Culture lessons to teach pupils who they are

23rd April 2004, 1:00am
Welsh-speaking teachers are to call for a curriculum based entirely on a knowledge of Welsh history and culture.

Huw Tudur will use his presidential speech to the annual conference of UCAC, the Welsh-speaking teachers’ union, this weekend to demand a more flexible curriculum for Welsh schools.

He told The TES: “The curriculum doesn’t give teachers enough opportunity to teach about the history of Wales. We’d like to see Welsh history at its core, as a framework which every subject would work around.

“I don’t feel the national curriculum gives us the flexibility to find out who we are. You need to give children memories, otherwise we won’t have a nation.”

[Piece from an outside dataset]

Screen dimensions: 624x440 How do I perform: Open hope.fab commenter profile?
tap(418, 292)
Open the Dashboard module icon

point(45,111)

Mr Tudur’s speech, delivered entirely in Welsh, will be backed by Moelwen Gwyndaf, who was elected as the 4,700-member union’s general secretary earlier this year. Ms Gwyndaf said vocational courses, in particular, often failed to reflect the Welsh heritage sufficiently.

“We’d like to see syllabuses that are Welsh in ethos, not just translated from the English,” she said.

The conference will also provide a forum for members to discuss the national workload agreement. Like the National Union of Teachers, UCAC refused to accept the agreement’s terms.

The two-day conference, held in Carmarthenshire, will be attended by Jane Davidson, Welsh Assembly minister for education and lifelong learning.